Made in China 4.3

Dear Colleagues,

I am glad to announce the publication of the latest issue of the Made in China Journal. You can download the pdf for free at this link: https://madeinchinajournal.com/wp-content/uploads/2019/10/Made-in-China-03-2019.pdf

Below you can find the editorial:

Bless You, Prison: Experiences of Detention in China

‘Bless you prison, bless you for being in my life. For there, lying upon the rotting prison straw, I came to realise that the object of life is not prosperity as we are made to believe, but the maturity of the human soul.’–Aleksandr I. Solzhenitsyn, The Gulag Archipelago 1918–1956

With these words, Soviet star dissident Aleksandr Solzhenitsyn exalted the transformative role of the gulag—where he had been imprisoned for eight years—in reconfiguring his soul. Just like his account of life in the labour camps played a fundamental role in shaping public perceptions of the Soviet labour camps, our views of the Chinese detention system are also widely shaped by the writings and testimonies of former political prisoners, whether victims of the mass campaigns of the Mao era or more recent crackdowns against dissident voices. Reading these accounts, detention easily assumes the tragic connotations of martyrdom, and detainees come to be surrounded by a halo of heroism. But what about those uncountable prisoners who are detained for common crimes or less-noble causes? What about the reality of murderers, thieves, drug addicts, and prostitutes? Is prison a blessing for them too?

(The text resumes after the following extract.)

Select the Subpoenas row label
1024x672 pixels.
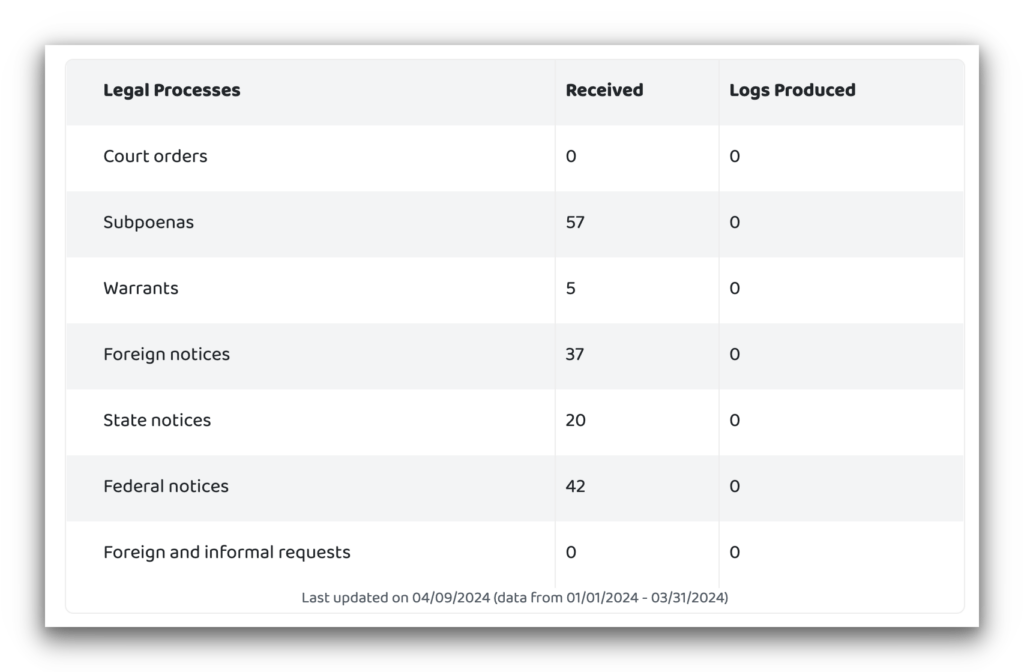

This issue of the Made in China Journal aims to provide a more balanced account of Chinese experiences of detention by examining situations as diverse as reeducation camps in Xinjiang, forced detox camps for drug addicts, involuntary hospitalisation of people with mental health problems, the contested legacies of labour camps from the Maoist past, and the latest reforms in the fields of Chinese criminal justice. Such grim analyses are also key to understanding the upheavals that are currently taking place in Hong Kong. We should not forget that the popular mobilisations of these past months began in response to attempts by the Hong Kong authorities to pass an extradition bill that would have established a new case-by-case model to transfer fugitives to any jurisdiction that the former British colony lacks a formal agreement with, including mainland China. Reading the accounts included in this issue of the journal, it is not difficult to understand why this became a flashpoint.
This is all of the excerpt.